Singer fuels backlash against manufactured ‘perfection’ in ads
August 4, 2014 by admin
Filed under Lingerie Events
The culture of altering one’s digital image isn’t going away – it’s getting a boost. Beauty Mirror, a new app by ModiFace, allows users to edit their look instantly. As they look into the camera, users can enlarge the eye, make the skin look clear, reduce acne and make the face thinner.
It has gotten more than 18 million views and gone viral since it was uploaded to Vevo several weeks ago. “Try,” Colbie Caillat’s newest music video, is being lauded by many viewers for its message of accepting oneself. Its images of girls and women, including Caillat, going from glammed-up to barefaced, along with lyrics that urge women to “take your make up off / Let your hair down / Take a breath / Look into the mirror” are the latest salvo in the backlash against manipulated images of beauty in magazines and other media.
More celebrities like Caillat, researchers and companies are adding to the clamor for images of real beauty instead of contrived versions. Beyond mere discourse, a growing number of women are taking action to counter the practice of digitally altering photographs of girls and women to create flawless faces and altered body parts.
“Researchers and activists have been concerned about the impact of idealized images of female beauty for quite some time now – decades even,” said Renee Engeln, a psychologist and body image researcher at Northwestern University, where she directs the Body and Media Lab.
“What seems new is that anger about these images and their impact has started to go mainstream,” she said. “The concern is no longer limited to a relatively small pool of feminists and academic researchers. Thanks in part to the power of social media, what we’re seeing in the past few years is that examples of ridiculous Photoshopping can quickly go viral, as can a variety of more positive messages about body image and beauty standards.”
The effect of manufactured images should not be ignored, according to Engeln. “We have piles of empirical evidence documenting that exposure to extremely thin, highly airbrushed images of women is linked with depression, eating disorders, shame, and guilt,” she said.
Although women are aware that the images are manipulated on websites, magazines and television, the separation between fact and fantasy in photographs of women related to fashion and beauty is amorphous, according to researcher, Meredith Jones, a media and cultural studies scholar at the University of Technology in Sydney.
“Photoshopped images remind us that while it is easy to naïvely conceive of technologies of visual media (especially photography) as able to show actual bodies and objects, closer analysis reveals that rather than being able to represent fact, they create what we might call ‘reality-hybrids,’” she wrote in her paper titled “Media-Bodies and Photoshop.”
“These images/bodies are boundary-crossers,” she added. “Neither fully fabricated nor fully connected to fleshy life, they are part of two worlds.”

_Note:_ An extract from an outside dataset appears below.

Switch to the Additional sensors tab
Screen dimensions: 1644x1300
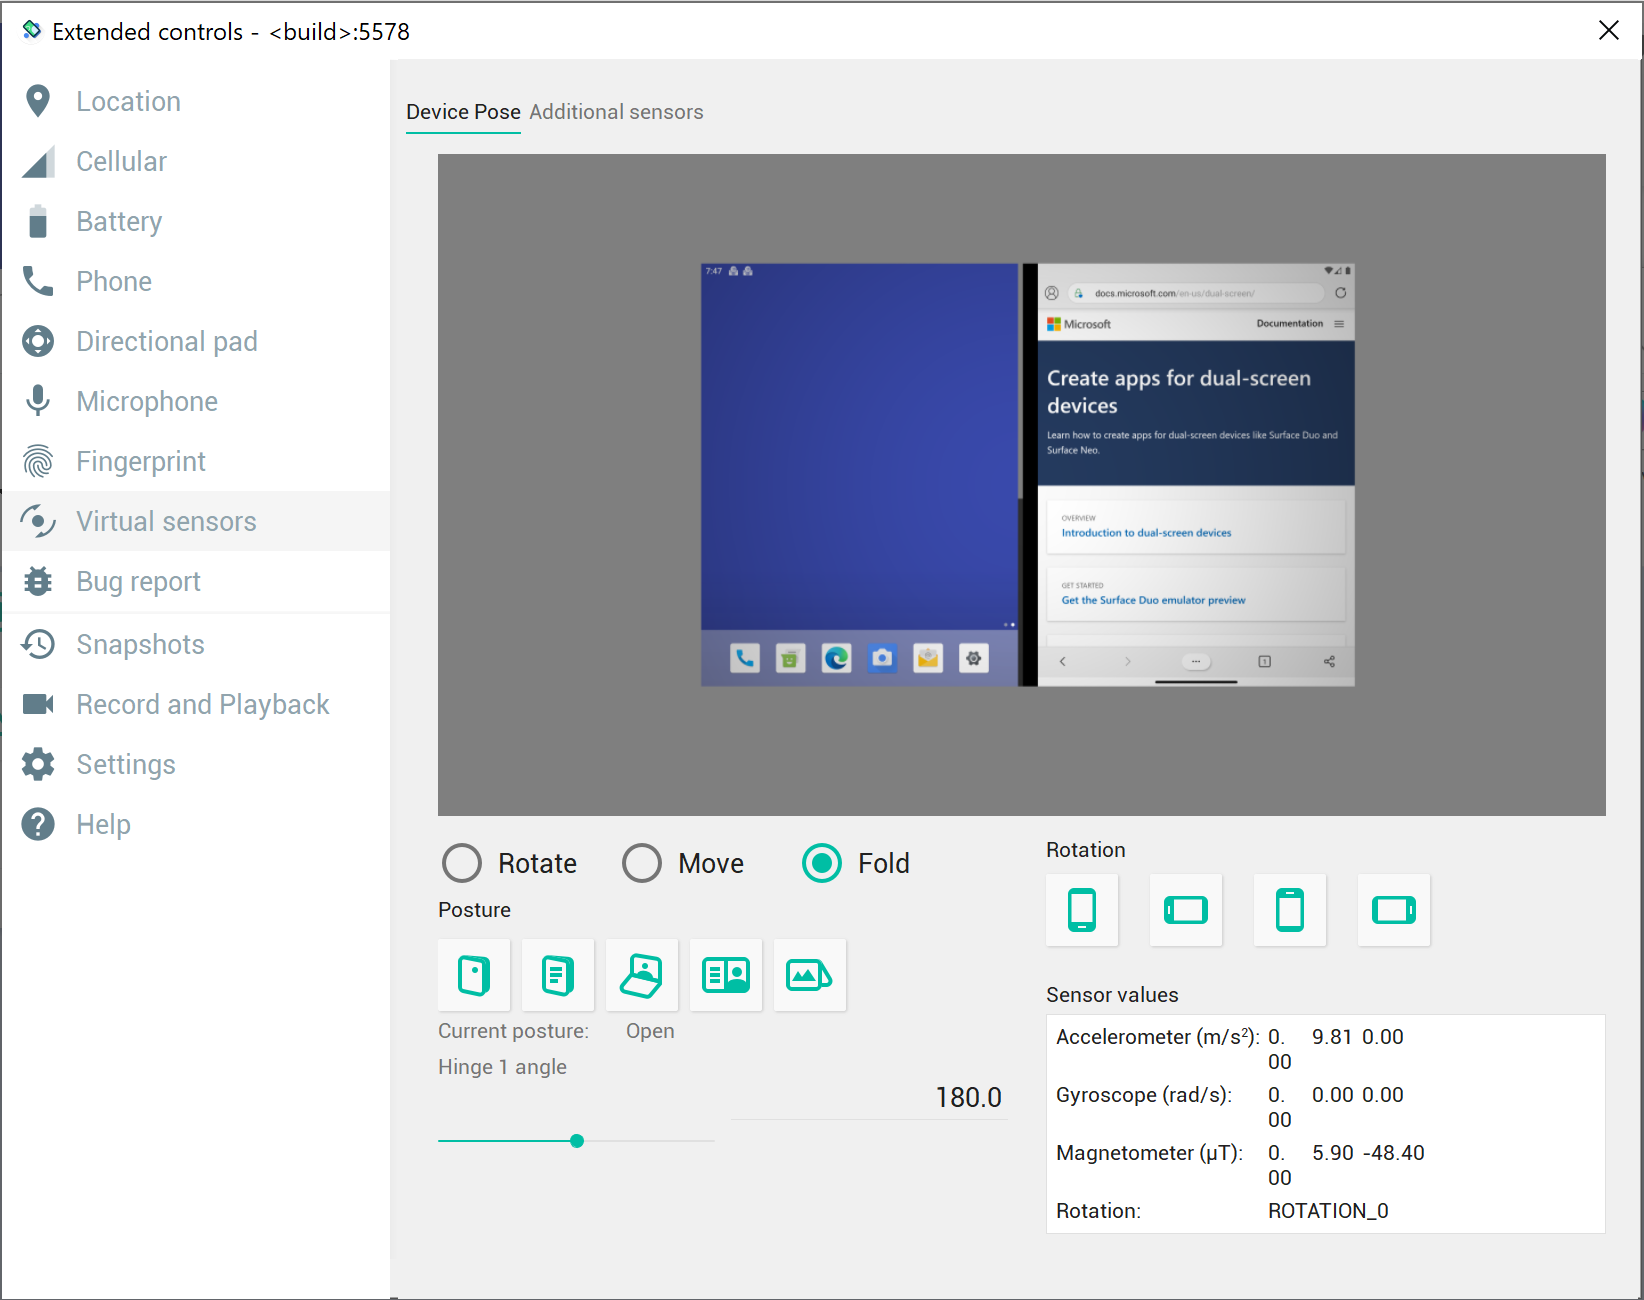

Sometimes, it takes personal experience with the dicey divide between what’s real and artificial to speak up, even if it’s in a song. In an interview with Elle.com, Caillat said the constant pressure to appear a certain way all the time became the catalyst for “Try.” The music video shows that her camera-ready look involves adding a tremendous amount of artifice and digital tweaking and that she’s just as comfortable with being makeup-free.

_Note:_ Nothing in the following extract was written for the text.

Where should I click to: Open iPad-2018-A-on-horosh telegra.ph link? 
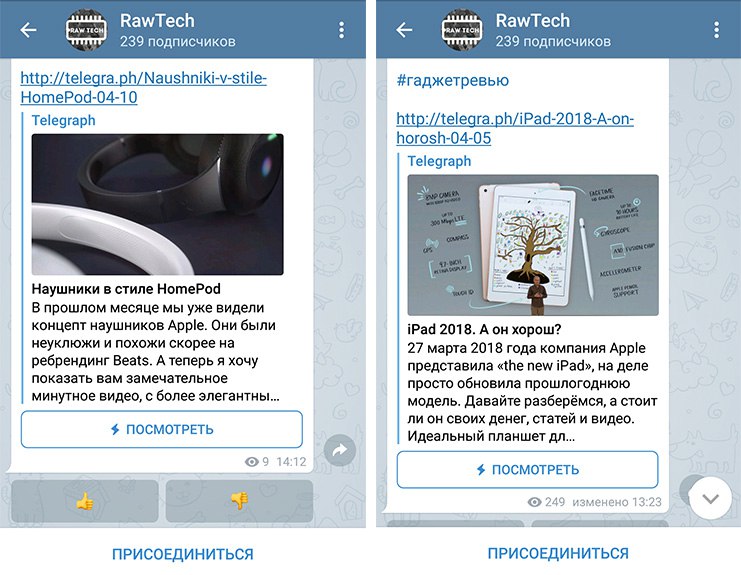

Like “Try,” John Legend’s “You and I” is an anthem on real-life beauty. The music video debuted last month and features a montage of women and girls of all ages, shapes, sizes and races. One part of the video shows a woman who undresses to show the aftermath of a mastectomy.

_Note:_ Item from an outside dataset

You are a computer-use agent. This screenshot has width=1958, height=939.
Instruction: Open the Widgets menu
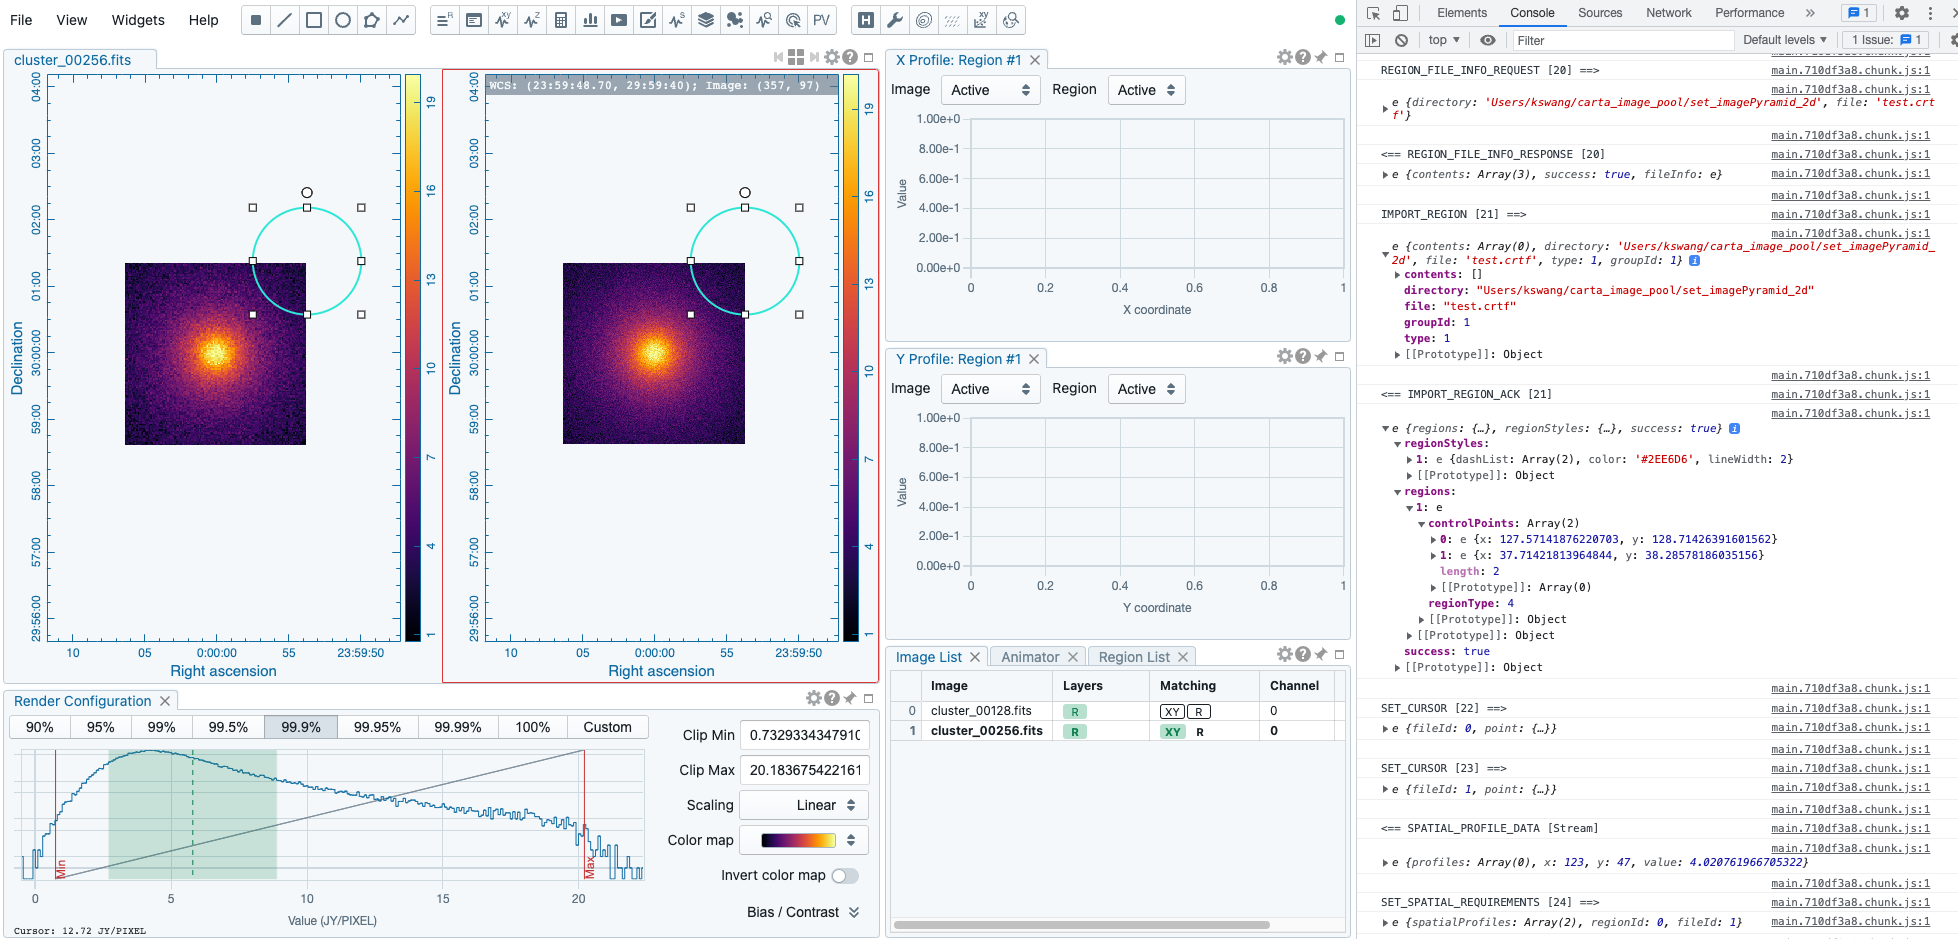point(138,20)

The attention and the image boost that a company gets for taking a stand against idealized portrayals of beauty have been lost on the fashion and beauty industries until recently.
Dove soap often was a solitary player in this realm for a better part of the past decade and has made money on its real beauty campaigns. Sales rose from $2.5 billion 10 years ago to $4 billion today, according to Advertising Age. This year, other fashion and beauty companies and retailers are entering the fray through advertising and marketing efforts:
• Bongo clothing is launching this month new fall ads titled “100 percent natural,” featuring Vanessa Hudgens, whose fashion photos are not retouched.
• JCPenney featured five mannequins with bodies based on real people in the windows of its Manhattan Mall location in New York last month.
• Aerie, the lingerie division of American Eagle Outfitters, announced this year that its ads of young women would involve “no retouching our girls and no supermodels.” One of its T-shirts has the slogan “Love me, don’t retouch me.”